> _TEXTO FUENTE_
※

Toda persona tiene derecho a una muerte digna, sin que sea prolongada artificialmente su vida de forma degradante. También las organizaciones, incluidos los partidos políticos que no son (o no debieran ser) otra cosa que instrumentos para conseguir colectivamente determinados objetivos. Cuando avanzar hacia éstos se demuestra imposible, lo adecuado es desechar el instrumento, que […]
Toda persona tiene derecho a una muerte digna, sin que sea prolongada artificialmente su vida de forma degradante. También las organizaciones, incluidos los partidos políticos que no son (o no debieran ser) otra cosa que instrumentos para conseguir colectivamente determinados objetivos. Cuando avanzar hacia éstos se demuestra imposible, lo adecuado es desechar el instrumento, que no necesariamente los objetivos, aunque también éstos deberían analizarse a fondo, y tratar de construir otro instrumento distinto y eficaz. A pesar de que esto difícilmente puede ser contradicho, ¡cuán difícil es que los miembros de un partido acuerden democráticamente la desaparición de éste! Ello se debe, en unos casos, al miedo casi religioso ante la orfandad sentida de no pertenecer a un «nosotros» que, aunque sea inútil socialmente, pueda deparar una cierta confortabilidad psicológica; en otros casos, al empeño en seguir siendo cabezas de ratón, o de mosquito, autorreconocidas y conocidas por unos cuantos; o, a veces, a la voluntad de aferrarse a algún cargo o carguillo institucional (aunque para esto último siempre queda la opción de «fichar» por otro partido, no importa cuál sea su ideología).
Viene esta reflexión al caso del congreso de ¿disolución?, ¿congelación?, ¿refundación? que va a celebrar próximamente el PA, un partido que tuvo, en su primera época, un importante papel en la activación de la conciencia andaluza pero que rápidamente tomó un camino errático, ambiguo ideológicamente, oportunista políticamente y, sobre todo, al margen de las luchas sociales necesarias para conseguir que el pueblo andaluz tomara en sus manos su futuro, por sí y en primer lugar para sí, como sería la meta de todo verdadero andalucismo. Un partido que se encontró con un PSOE que, en Andalucía, ha estado siempre dispuesto a barrer cualquier obstáculo que dificultara su conversión en Régimen; por tanto, a la descalificación por todos los medios del entonces PSA, luego PA, y a la vampirización a efectos electoralistas de buena parte de su discurso y de los símbolos del andalucismo (convenientemente desactivados).

※

> _EXTRACTO DE DATOS_
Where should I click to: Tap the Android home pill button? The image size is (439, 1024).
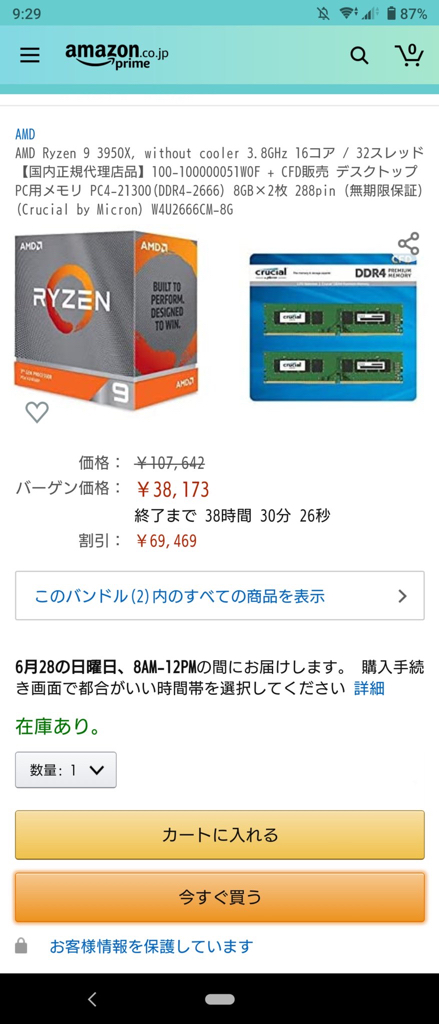(x=220, y=999)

※

> _TAREA_
Responda, a partir del texto fuente, estas preguntas:
1. ¿A qué tiene derecho toda persona?
2. ¿Qué congreso va a celebrar próximamente el PA?
3. ¿Con qué nombre se conocía antes al PA?

> _RESPUESTA_
1. A una muerte digna, sin que su vida sea prolongada artificialmente de forma degradante.
2. Un congreso de ¿disolución?, ¿congelación?, ¿refundación?
3. PSA.